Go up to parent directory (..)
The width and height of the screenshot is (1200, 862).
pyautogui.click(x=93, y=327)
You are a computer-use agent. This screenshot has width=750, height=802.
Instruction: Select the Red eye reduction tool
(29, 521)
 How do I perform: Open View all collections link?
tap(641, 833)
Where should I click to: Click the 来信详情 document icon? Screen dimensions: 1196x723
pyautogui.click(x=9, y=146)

***

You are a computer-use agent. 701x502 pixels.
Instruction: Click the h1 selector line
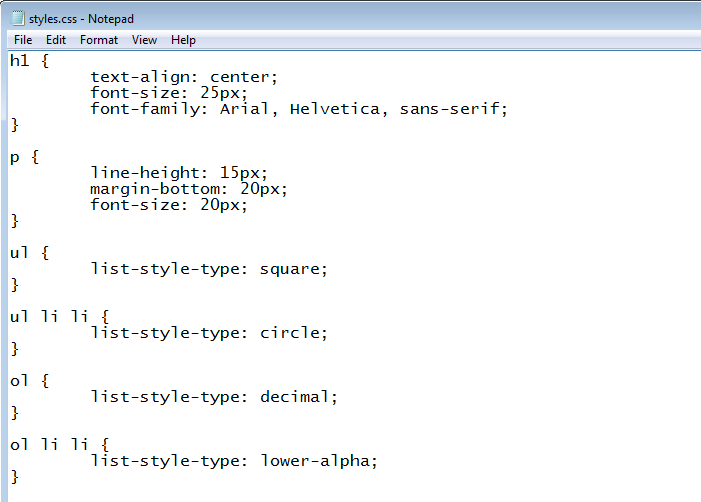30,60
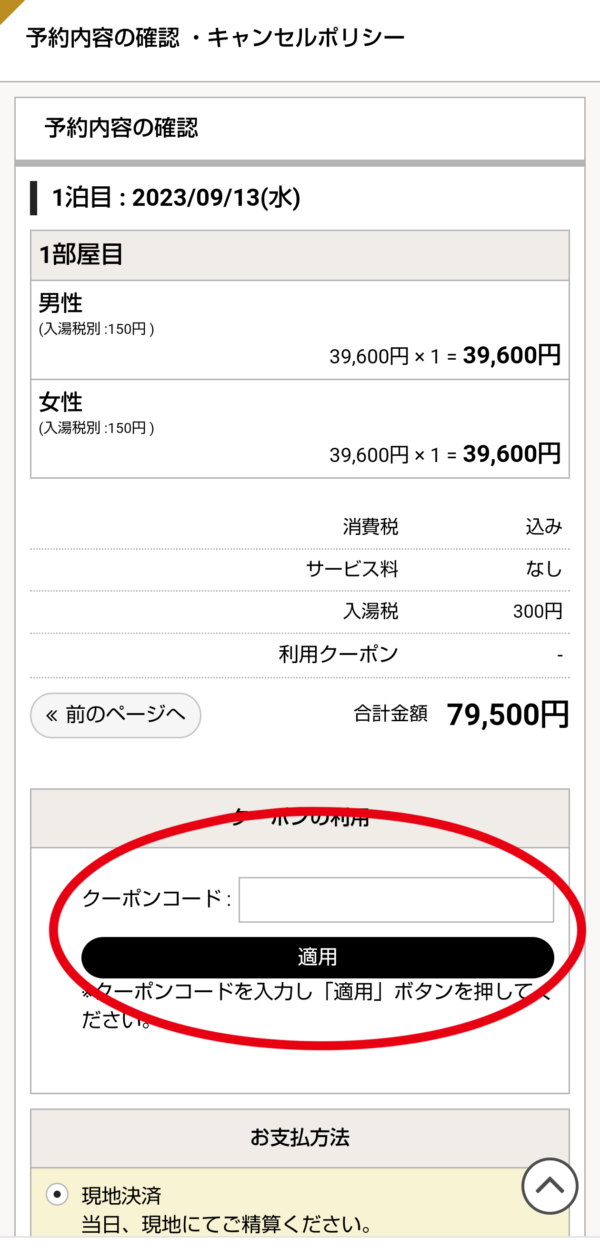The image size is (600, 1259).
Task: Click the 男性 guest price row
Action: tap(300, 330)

***

EXERCISE DIRECTIONS: Taking the records above as input, show every line in which the word "agent" is present.

EXERCISE RESULT:
You are a computer-use agent. This screenshot has width=750, height=802.
You are a computer-use agent. 701x502 pixels.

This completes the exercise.